◆ **Problem to work on**
Could you copy, word for word, the part of the knitting forum thread below that opens with the words containing "## knottydoll (Aug" and closes with "very interesting person."?
** START OF Page extract **
# Grandma Never Knit Like This



## Beila Charna (Apr 28, 2012)

http://www.nytimes.com/2014/09/11/fashion/josh-bennett-brings-high-fashion-to-knitting.html?ref=fashion&_r=0


----------



## JillF (Feb 17, 2011)

Great article. Love his pricing system.


----------



## knottydoll (Aug 17, 2011)

Interesting...I love how he charges according to how many seasons of a show he watches. The word jealousy springs to mind when reading about his detractors eh? His work is great though, traditional but just off the wall to be interesting.


----------



## siouxann (Mar 5, 2011)

Sounds like a very interesting person.


----------



## siouxann (Mar 5, 2011)

knottydoll said:


> Interesting...I love how he charges according to how many seasons of a show he watches. The word jealousy springs to mind when reading about his detractors eh? His work is great though, traditional but just off the wall to be interesting.
** END OF Page extract **
** START OF Entries **
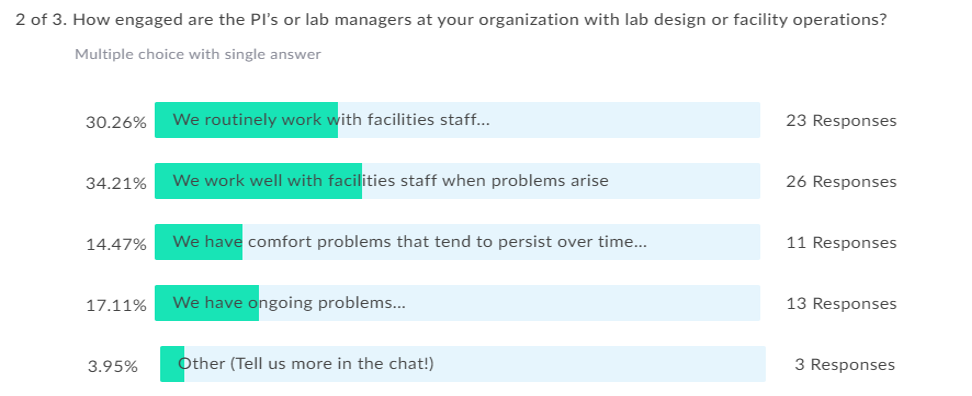This screenshot has height=396, width=972.
Task: Click the light blue unfilled part of the 'ongoing problems' bar
Action: click(510, 303)
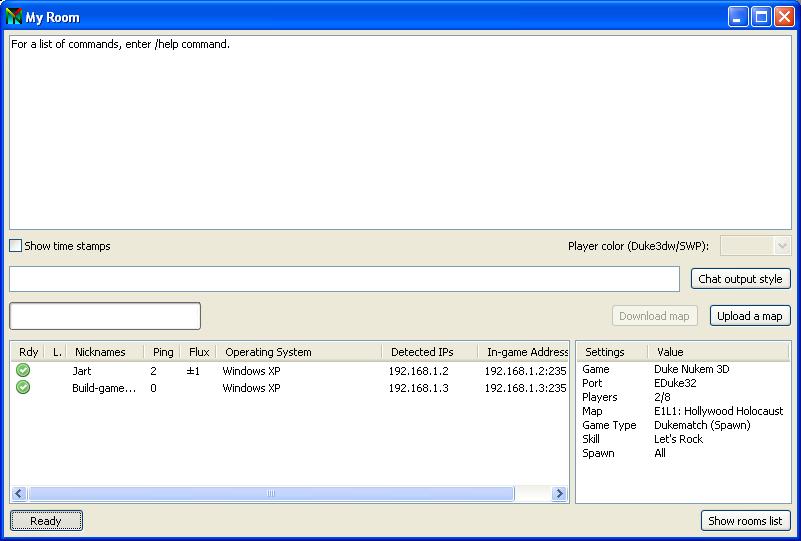The image size is (801, 541).
Task: Click the Upload a map button
Action: coord(750,316)
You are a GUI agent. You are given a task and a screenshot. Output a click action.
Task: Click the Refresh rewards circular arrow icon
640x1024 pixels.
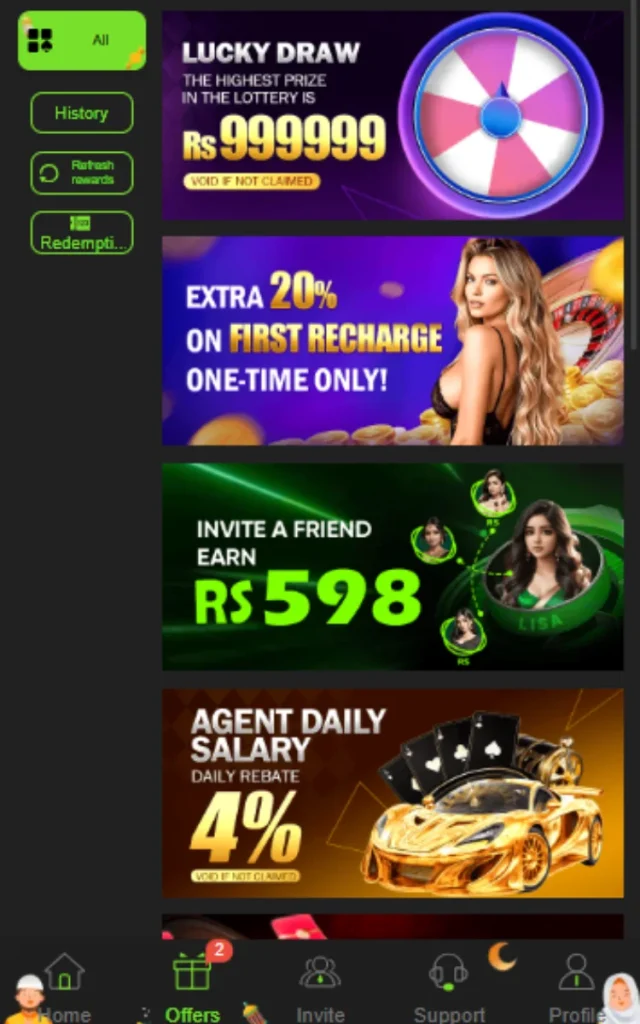[x=49, y=174]
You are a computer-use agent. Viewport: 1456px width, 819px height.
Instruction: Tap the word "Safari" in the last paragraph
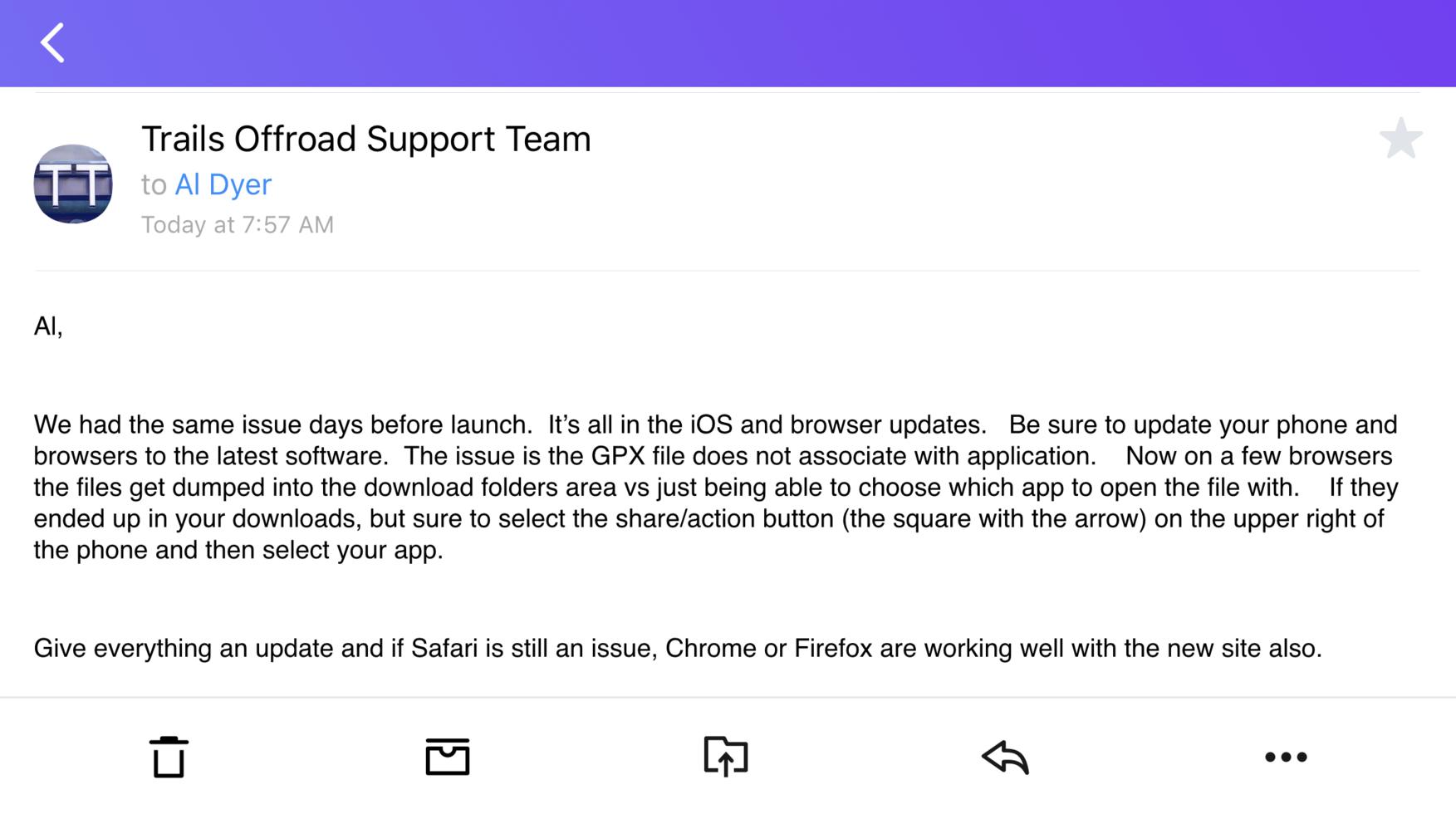tap(444, 648)
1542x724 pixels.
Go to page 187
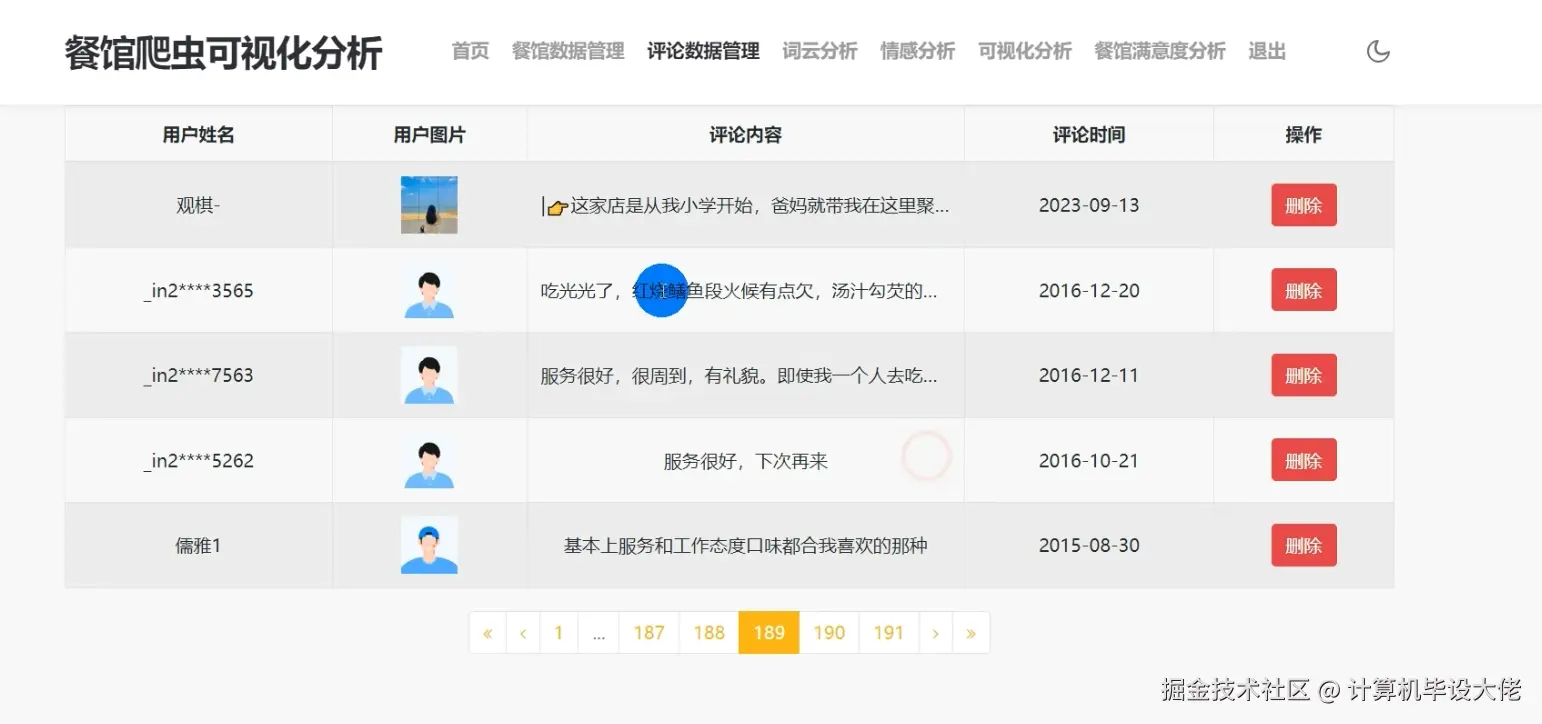click(649, 632)
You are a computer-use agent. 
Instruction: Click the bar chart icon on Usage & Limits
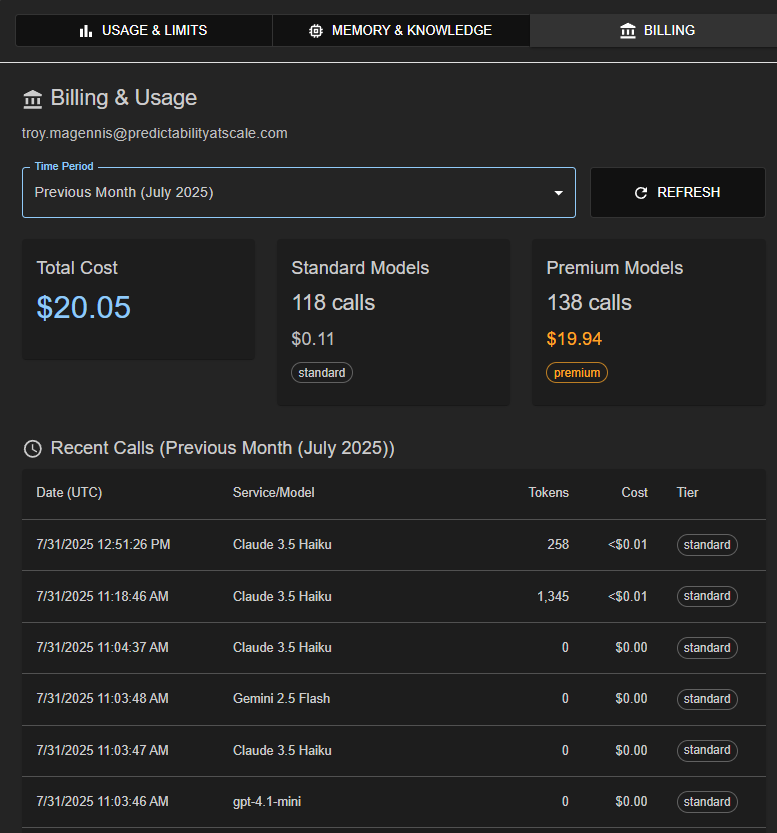[86, 31]
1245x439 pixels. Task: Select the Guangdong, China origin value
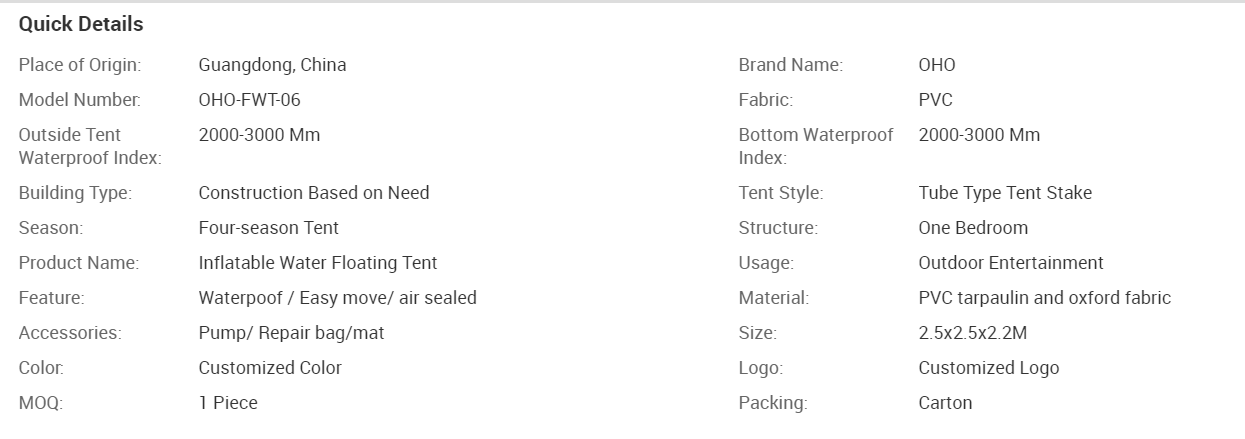click(x=273, y=65)
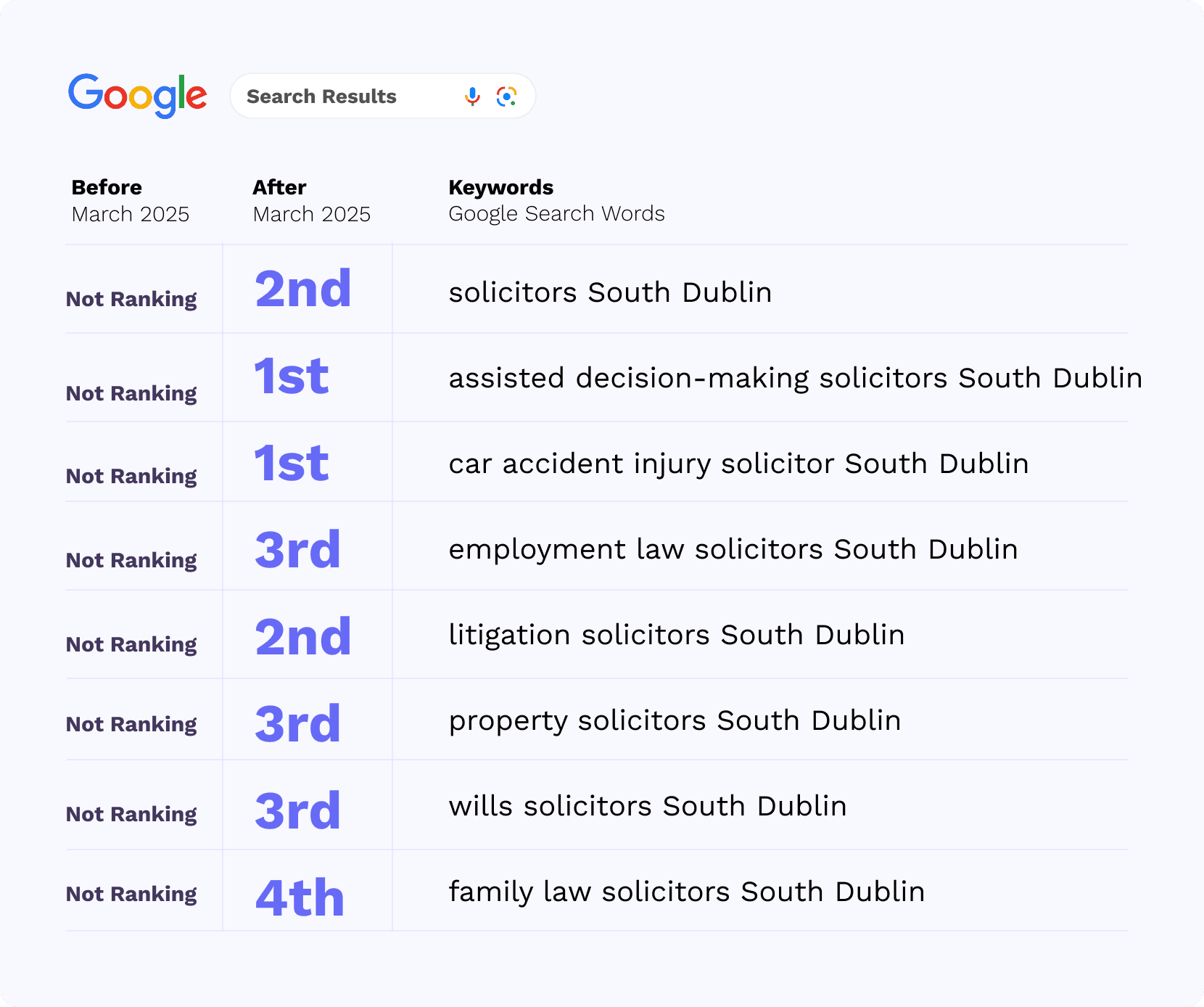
** END OF Entries **
◆ **Solution to the exercise**
## knottydoll (Aug 17, 2011)

Interesting...I love how he charges according to how many seasons of a show he watches. The word jealousy springs to mind when reading about his detractors eh? His work is great though, traditional but just off the wall to be interesting.


----------



## siouxann (Mar 5, 2011)

Sounds like a very interesting person.